De son côté elle a pris une feuille, s'est mise un peu à l'écart. Elle a sorti de sa poche un bout de papier griffonné et tout plié, sur laquelle était écrit une autre histoire. Comme pour ne pas refaire les mêmes fautes, elle l'a lu et relu avant de commencer à écrire. Elle jetait des coups d'oeil dans ma direction comme pour me dire : « ehhhh tssss, c'est perso! j'veux pas que tu vois mes sentiments ». Alors je continuait à faire le zouave. En me disant que je déteindrais sur elle avec le temps…et quelques jolis mots. 


Puis a un moment elle est venue vers moi.
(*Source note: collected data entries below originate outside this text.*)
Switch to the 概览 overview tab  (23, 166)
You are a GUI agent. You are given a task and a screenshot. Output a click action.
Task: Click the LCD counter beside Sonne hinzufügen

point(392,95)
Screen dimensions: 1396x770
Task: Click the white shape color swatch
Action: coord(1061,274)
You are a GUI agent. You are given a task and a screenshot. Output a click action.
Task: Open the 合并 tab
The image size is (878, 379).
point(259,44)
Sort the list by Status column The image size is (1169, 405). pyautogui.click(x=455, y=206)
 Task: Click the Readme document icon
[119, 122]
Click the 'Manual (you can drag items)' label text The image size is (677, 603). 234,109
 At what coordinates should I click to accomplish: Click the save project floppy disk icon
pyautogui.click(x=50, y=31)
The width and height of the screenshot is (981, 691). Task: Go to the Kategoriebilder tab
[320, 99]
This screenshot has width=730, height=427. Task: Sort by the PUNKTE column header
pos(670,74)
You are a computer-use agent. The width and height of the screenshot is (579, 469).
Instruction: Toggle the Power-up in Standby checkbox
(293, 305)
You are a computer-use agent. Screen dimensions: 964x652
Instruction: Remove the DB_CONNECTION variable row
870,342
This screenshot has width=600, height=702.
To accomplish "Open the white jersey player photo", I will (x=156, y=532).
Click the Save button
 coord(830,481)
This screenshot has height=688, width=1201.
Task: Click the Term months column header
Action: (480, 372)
M'a tendu sa feuille. J'ai lu attentivement. Mon esprit artistique a été mis à rude épreuve. Parce qu'elle cachait ses mots sous d'autres. Elle masquait ses sentiments sous des rivières de litotes et ses peurs derrières quelques euphémismes bien travaillés. Je devais me concentrer très fort pour savoir ce qu'elle voulait me dire. Mais à la fin, j'étais toujours aussi perplexe. Alors je lui ai donné mes mots. Et je suis parti. 


Quand je suis revenu elle avait changée. Elle était recouverte de couleurs. Comme les murs. Des post-it les recouvraient en partie d'ailleurs. Elle m'a repris la feuille qu'elle m'avait donné et l'a retournée. Et j'ai su. C'est comme quand une jolie page blanche commence a être gribouillée. Il suffit de la retourner pour qu'elle soit de nouveau vierge. Au verso de la première version, il y avait la deuxième. Un peu plus simple à comprendre. Et encore que. Mais j'ai su. J'ai su qu'à sa manière elle m'aimait. Même si elle ne le dira jamais. Parce qu'elle connait pas vraiment ce mot. Ou elle en a vraiment peur. 


Elle avait rendu mon monde meilleur. Comme une petite brise de joie qui se serait transformé en un cyclone de bonheur, elle a foutu un sacré bordel. En partant de rien. En poussant malencontreusement une porte en soirée. Une soirée grise et pluvieuse.


Une métaphore est entrée dans ma vie. Comme une enfant elle s'est amusée a souiller mon monde de couleurs plus vives les unes que les autres. Elle nous a raconté. À sa façon, en images. 


Elle nous a donné vie. Une vie plus intense. Et dans cette nouvelle vie, dans ce nouveau monde je me suis redécouvert. En même temps qu'elle je crois. Elle a arraché le masque d'adulte qui cachait mon visage d'enfant quand je lui ôtais tendrement celui qui l'empêchait d'aimer. Comme moins et moins font plus, noir et noir ont fait violet. Puis rouge et bleu, vert, rose et jaune encore. Elle a usé de ses talents pour que je me découvre, pour que je me trouve, pendant que j'essayais simplement de la faire rire. Mais aujourd'hui je veux plus être qu'à l'origine de son sourire. 


Aujourd'hui je veux qu'elle n'ait plus peur d'aimer.